New Hampshire Gov. John Lynch, a Democrat, has drawn a Republican challenger who, at the very least, sounds feisty. From the Concord Monitor :
Calling himself a "New Hampshire kid," Republican state Sen. Joseph Kenney filed to run for governor yesterday. His first act as a candidate: signing on to a voluntary spending cap of $1.2 million and challenging Gov. John Lynch to do the same.
"I'm going to impose spending limits on this campaign," Kenney said. "And as governor, I'm going to impose spending limits on the state of New Hampshire."
Kenney, an Iraq war veteran and 14-year legislator from Wakefield, said the state's social and economic identity is at stake in this election. "I see our state drifting away, turning into northern Massachusetts," he said. "Someone has got to take on John Lynch, and I can't think of any other, better person than a United States Marine who grew up in New Hampshire."

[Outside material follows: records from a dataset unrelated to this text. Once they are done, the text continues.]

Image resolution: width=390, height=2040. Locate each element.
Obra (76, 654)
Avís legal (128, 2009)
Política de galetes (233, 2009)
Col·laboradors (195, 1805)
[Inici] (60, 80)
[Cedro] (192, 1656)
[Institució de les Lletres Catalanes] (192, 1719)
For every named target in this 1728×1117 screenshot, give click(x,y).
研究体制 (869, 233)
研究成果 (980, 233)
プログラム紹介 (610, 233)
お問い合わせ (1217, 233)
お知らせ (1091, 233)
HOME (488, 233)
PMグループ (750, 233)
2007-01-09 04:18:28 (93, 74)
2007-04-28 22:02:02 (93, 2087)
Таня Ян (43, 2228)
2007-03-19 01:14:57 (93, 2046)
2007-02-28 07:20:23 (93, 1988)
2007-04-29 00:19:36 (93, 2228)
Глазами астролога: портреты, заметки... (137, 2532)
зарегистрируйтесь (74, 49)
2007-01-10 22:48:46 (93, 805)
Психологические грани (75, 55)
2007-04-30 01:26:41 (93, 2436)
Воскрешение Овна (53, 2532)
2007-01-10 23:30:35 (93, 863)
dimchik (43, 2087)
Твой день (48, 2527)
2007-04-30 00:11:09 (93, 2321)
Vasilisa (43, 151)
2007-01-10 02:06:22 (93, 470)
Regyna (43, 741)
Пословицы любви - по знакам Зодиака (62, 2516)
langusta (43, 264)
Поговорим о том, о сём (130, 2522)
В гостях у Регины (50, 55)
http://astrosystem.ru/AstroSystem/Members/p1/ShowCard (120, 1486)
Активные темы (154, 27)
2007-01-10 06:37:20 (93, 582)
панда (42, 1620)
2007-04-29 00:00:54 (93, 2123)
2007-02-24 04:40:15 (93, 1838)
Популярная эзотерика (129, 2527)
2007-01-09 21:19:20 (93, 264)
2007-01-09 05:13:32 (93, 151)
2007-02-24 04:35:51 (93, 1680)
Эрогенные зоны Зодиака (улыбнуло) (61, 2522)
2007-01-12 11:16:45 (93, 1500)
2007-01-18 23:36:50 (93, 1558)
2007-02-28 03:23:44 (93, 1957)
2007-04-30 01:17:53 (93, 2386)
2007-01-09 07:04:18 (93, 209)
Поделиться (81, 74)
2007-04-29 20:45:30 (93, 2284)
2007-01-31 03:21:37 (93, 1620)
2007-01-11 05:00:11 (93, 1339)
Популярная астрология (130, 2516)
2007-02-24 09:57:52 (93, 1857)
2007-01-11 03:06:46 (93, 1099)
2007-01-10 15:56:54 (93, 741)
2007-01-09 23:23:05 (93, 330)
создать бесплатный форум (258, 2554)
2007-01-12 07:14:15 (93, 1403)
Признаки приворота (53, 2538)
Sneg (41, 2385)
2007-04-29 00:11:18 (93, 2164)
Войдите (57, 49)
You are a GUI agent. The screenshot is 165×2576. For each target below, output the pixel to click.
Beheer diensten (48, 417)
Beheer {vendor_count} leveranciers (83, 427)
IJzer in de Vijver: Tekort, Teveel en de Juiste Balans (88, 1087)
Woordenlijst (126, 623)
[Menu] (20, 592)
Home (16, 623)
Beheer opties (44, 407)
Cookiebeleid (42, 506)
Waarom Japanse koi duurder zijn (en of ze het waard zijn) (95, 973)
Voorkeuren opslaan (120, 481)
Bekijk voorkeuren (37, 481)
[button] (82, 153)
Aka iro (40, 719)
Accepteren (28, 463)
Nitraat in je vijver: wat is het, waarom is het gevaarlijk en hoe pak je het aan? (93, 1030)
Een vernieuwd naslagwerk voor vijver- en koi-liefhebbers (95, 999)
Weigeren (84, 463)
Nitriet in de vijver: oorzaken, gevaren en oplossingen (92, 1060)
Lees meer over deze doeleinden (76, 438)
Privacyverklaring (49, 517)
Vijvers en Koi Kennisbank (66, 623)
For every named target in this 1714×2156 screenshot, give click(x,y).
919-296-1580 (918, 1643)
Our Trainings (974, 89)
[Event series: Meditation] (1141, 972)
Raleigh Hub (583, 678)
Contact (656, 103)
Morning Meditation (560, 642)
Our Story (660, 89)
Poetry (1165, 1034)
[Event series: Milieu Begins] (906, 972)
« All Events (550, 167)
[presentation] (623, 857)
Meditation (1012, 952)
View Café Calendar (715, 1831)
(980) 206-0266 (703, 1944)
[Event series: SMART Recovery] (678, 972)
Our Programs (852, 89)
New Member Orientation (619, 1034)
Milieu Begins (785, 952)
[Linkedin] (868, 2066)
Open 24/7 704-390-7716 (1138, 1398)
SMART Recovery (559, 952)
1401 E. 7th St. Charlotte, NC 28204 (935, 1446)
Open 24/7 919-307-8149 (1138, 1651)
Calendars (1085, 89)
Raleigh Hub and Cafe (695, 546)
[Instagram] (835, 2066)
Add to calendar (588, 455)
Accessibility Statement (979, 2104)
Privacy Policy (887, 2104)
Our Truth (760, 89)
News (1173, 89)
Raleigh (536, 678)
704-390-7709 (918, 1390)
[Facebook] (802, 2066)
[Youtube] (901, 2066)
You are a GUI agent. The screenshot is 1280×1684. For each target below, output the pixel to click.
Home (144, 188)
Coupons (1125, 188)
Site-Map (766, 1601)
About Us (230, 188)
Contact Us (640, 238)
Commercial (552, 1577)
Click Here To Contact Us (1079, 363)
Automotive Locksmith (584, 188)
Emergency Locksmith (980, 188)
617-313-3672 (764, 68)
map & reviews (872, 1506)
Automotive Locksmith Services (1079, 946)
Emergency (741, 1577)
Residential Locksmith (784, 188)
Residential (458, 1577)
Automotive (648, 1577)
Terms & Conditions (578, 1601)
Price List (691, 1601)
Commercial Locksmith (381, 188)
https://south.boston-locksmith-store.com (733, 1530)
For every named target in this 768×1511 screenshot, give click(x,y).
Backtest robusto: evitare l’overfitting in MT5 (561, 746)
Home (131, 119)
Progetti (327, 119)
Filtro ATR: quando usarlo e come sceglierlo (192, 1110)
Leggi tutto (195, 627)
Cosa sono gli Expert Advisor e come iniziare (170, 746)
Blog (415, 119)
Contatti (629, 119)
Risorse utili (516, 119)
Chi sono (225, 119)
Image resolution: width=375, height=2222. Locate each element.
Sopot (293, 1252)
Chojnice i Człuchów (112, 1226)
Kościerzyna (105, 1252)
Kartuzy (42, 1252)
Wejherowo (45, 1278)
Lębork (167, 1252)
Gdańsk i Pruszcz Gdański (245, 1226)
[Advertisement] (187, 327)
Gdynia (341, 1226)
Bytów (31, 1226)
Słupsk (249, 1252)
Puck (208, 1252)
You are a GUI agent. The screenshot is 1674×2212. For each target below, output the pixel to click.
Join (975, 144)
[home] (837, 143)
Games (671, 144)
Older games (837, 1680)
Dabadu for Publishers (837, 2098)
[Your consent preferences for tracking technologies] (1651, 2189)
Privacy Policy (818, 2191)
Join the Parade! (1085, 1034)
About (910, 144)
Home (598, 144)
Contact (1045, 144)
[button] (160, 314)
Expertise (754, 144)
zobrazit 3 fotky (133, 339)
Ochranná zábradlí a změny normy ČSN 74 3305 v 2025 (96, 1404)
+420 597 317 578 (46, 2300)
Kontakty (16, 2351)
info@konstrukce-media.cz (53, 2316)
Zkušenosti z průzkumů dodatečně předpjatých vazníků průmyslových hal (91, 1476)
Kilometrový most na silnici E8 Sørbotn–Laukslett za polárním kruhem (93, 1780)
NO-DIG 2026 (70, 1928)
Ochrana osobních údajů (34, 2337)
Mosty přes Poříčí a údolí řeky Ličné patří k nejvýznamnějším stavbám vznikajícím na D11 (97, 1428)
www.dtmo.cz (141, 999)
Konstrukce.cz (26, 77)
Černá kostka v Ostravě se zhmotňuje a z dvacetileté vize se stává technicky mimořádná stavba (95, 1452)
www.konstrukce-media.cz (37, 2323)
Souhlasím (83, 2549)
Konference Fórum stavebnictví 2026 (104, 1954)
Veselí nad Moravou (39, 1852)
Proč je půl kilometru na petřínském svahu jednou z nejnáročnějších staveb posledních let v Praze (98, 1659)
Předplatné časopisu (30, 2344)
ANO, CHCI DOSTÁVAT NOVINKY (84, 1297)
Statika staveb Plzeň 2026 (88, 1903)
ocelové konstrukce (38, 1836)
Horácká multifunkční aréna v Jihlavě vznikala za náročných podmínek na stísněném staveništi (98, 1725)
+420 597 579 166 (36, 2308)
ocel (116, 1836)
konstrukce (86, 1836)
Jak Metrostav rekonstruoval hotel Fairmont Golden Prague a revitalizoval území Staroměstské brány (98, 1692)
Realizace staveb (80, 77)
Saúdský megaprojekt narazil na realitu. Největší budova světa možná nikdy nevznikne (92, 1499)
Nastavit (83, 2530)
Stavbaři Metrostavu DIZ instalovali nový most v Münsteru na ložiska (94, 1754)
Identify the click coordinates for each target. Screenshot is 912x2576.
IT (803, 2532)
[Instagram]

From the standpoint of a political junkie, one of the refreshing developments over the past few months has been the increase in interesting gubernatorial races. Indiana, Missouri, North Carolina and Washington were always going to be competitive, but now we have Vermont, where the house speaker is challenger the governor, and Delaware, where the Republicans finally found a strong candidate.
Montana, New Hampshire, North Dakota and West Virginia probably won't be close, but each governor is being challenged by a current or former state legislator, which should lead to substantive campaigns. Even in Utah, Democrats have found someone reasonably credible to run.